Maersk Forwarding and NVOCC customers are targeted by competing lines as the Danish carrier prepares to restrict their bookings to its Maersk point platform next year.

Meanwhile, the container spot rate indices, the foundation of the Maersk platform, are going against the usual offseason trend and are holding very high levels.

A UK-based NVOCC said The charging star this morning, his Maersk representative admitted that he could no longer offer him a three-month contract between Asia and Northern Europe, and that he would now have to book online, via Maersk Square, to cover all short-term space needs.

However, the NVOCC representative ensured that he could still discuss a longer term contract with Maersk, due to the reliable volume of the freight forwarder.

“I haven’t had a response yet, but I know the guy well and I’m sure he wasn’t just playing with me on contract options,” he said.

Nonetheless, the contact said he had received “more calls than normal” from other operators with “decent offers”.

“The calls came out of the blue and they were clearly in response to rumors circulating that Maersk might drop all of its transfer clients,” he said.

Another transfer contact said The charging star this week he would no longer be dealing with Maersk, as he had caught the carrier “tapping into some of our customers with offers of long-term discounted deals, and that was done for me,” he said. -he declares.

The large international freight forwarder in question will be on the radar of all carriers, but many smaller freight forwarders who have contracts with Maersk, or its subsidiary Hamburg Süd, hope to be able to make substitution agreements with other lines. But if they are forced to enter the spot markets, any hope that freight rates are on the verge of collapsing to some form of pre-pandemic normal looks very optimistic.

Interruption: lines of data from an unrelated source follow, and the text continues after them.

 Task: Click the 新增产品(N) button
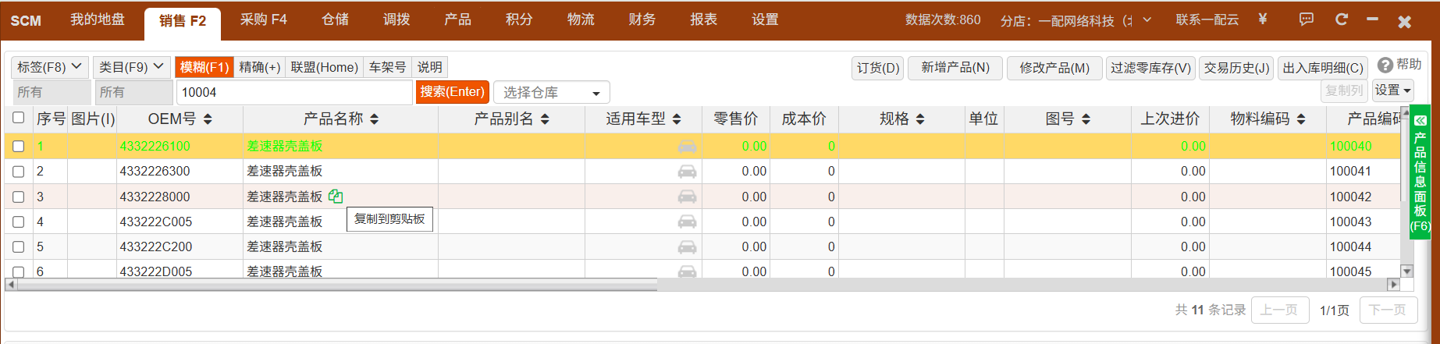pos(955,68)
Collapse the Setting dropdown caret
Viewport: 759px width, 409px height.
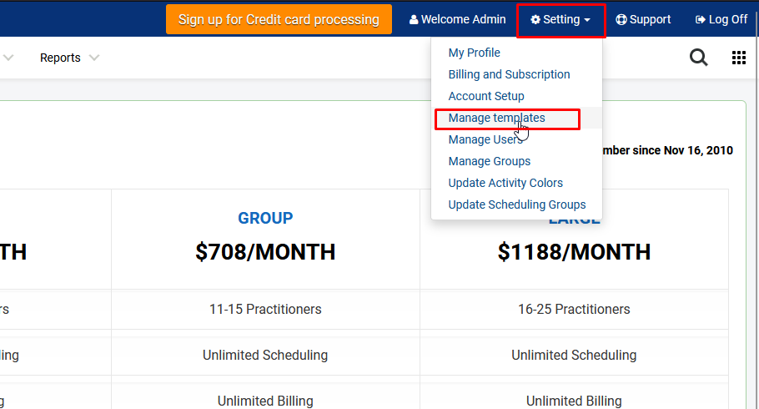pyautogui.click(x=587, y=20)
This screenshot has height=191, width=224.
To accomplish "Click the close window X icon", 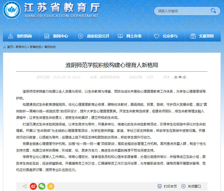I will pos(183,186).
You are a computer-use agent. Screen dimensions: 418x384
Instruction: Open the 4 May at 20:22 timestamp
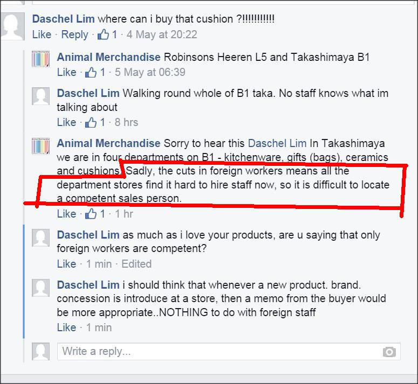(x=162, y=34)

“December looks like another bullish month for containerized freight rates, with growing supply constraints caused by global concerns over the Omicron variant,” said Peter Stallion, head of air and container transport at Freight Investor Services.

Indeed, the Northern Asia-Europe spot rate components of the Freightos Baltic Index (FBX) and WCI (World Container Index) were both flat this week, at $ 14,352 and $ 13,500 per 40 feet, respectively.

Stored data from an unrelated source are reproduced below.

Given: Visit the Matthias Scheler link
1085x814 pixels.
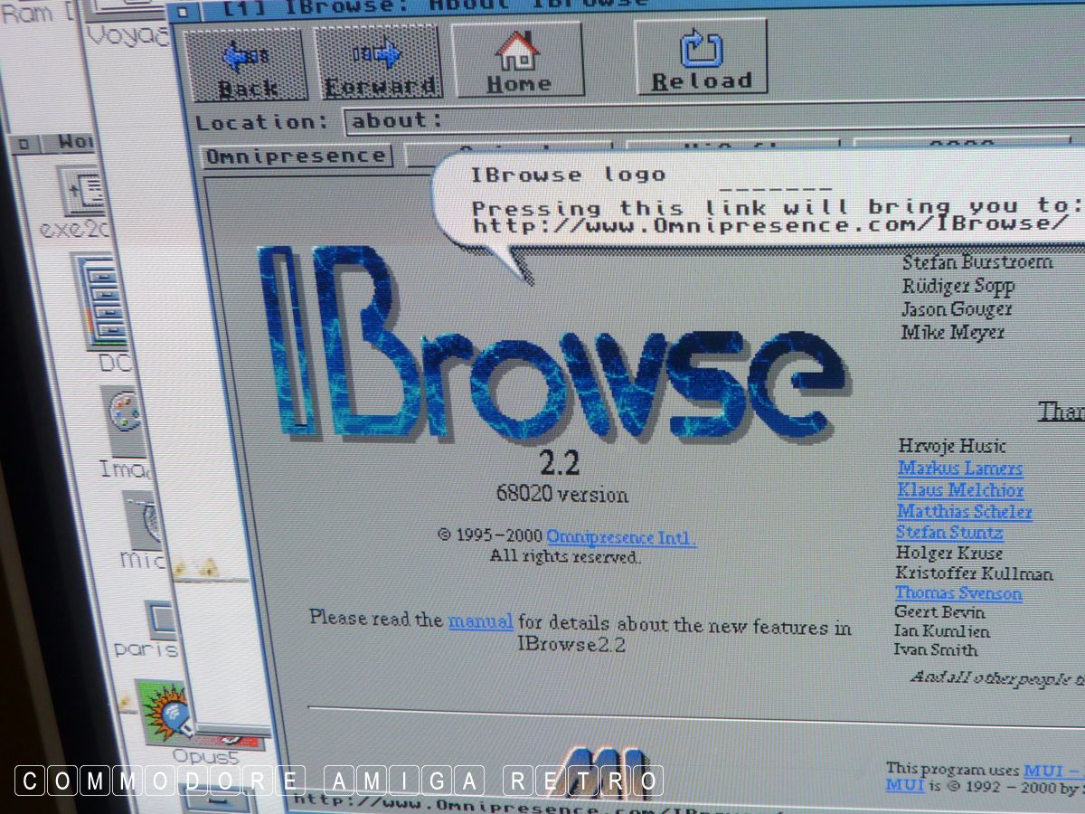Looking at the screenshot, I should 964,512.

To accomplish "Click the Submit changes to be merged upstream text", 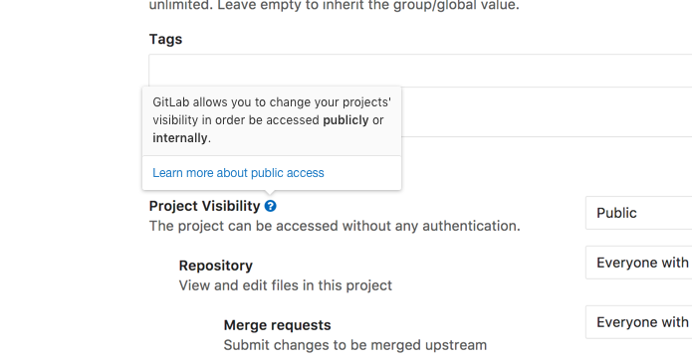I will (354, 345).
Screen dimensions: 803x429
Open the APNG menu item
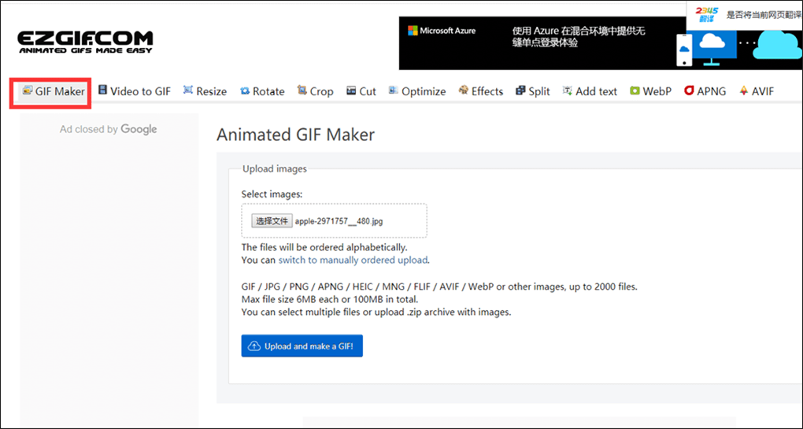[x=705, y=91]
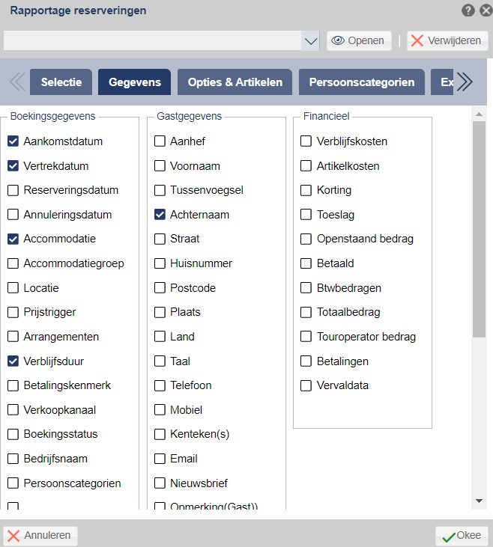The image size is (493, 547).
Task: Enable the Voornaam checkbox
Action: 160,165
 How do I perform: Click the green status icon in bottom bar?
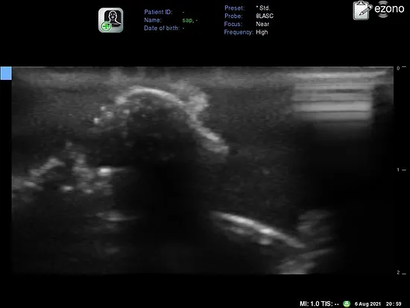click(347, 304)
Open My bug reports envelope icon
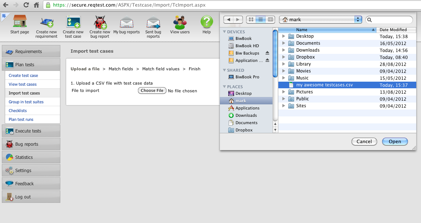This screenshot has width=421, height=223. click(127, 22)
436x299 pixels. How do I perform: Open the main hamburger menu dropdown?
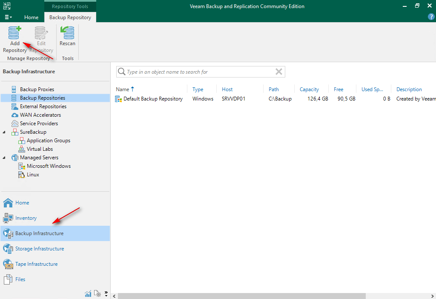click(x=8, y=17)
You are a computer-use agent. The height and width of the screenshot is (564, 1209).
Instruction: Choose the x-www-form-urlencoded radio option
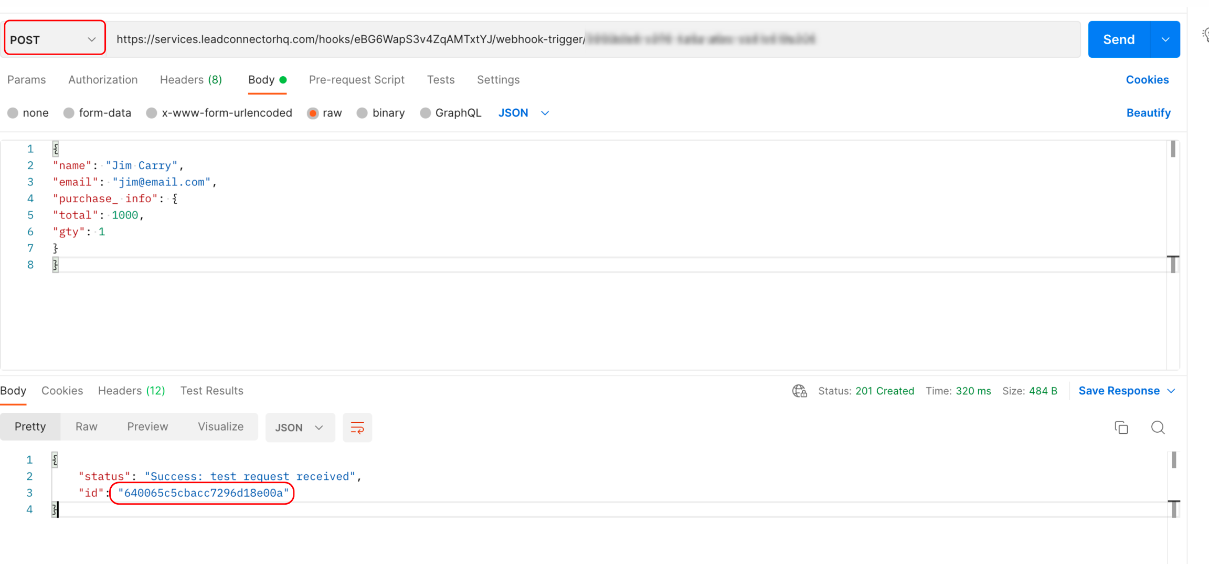click(152, 113)
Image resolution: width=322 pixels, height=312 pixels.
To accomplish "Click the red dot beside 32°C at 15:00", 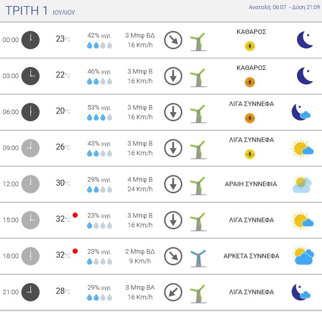I will point(75,215).
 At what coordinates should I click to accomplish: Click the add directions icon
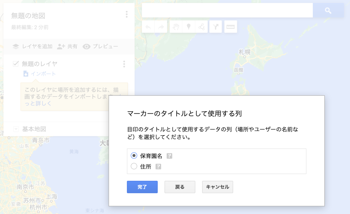click(x=216, y=27)
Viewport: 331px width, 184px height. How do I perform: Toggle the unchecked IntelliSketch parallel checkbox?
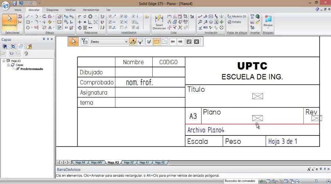(x=122, y=27)
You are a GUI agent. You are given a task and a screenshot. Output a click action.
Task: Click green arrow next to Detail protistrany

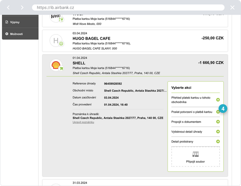(x=218, y=142)
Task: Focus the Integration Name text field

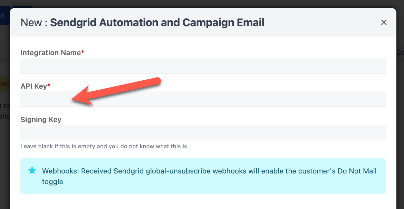Action: coord(203,66)
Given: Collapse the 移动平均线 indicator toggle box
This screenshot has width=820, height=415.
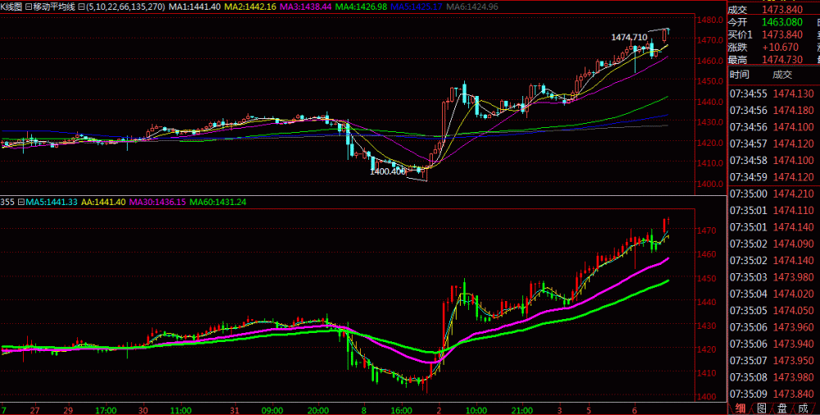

It was a similar story for spots from Asia to Mediterranean ports, with the FBX stable at $ 13,198 and the WCI unchanged at $ 12,480 per 40 feet.

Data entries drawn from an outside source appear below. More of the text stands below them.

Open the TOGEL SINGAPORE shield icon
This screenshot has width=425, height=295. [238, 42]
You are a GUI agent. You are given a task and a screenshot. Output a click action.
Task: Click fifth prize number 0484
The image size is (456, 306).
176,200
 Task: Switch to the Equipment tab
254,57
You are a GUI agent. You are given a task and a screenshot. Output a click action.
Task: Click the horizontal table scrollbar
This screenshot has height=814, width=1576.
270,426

On the Trans-Pacific, the FBX was flat from Asia to the United States, with a West Coast reading at $ 14,800 and the East Coast at $ 16,749, per 40 feet.

However, Drewry’s WCI, which does not include premium charges, fell 4% this week, to $ 9,698 per 40 feet and fell 5% for ports on the US east coast, at $ 12,582 per 40 feet.

Nonetheless, most analysts expect rates to remain firm on the trade route, if not to move north again as the Chinese New Year approaches in early February.

“The market remains historically expensive, with little chance of that changing anytime soon,” Stallion said.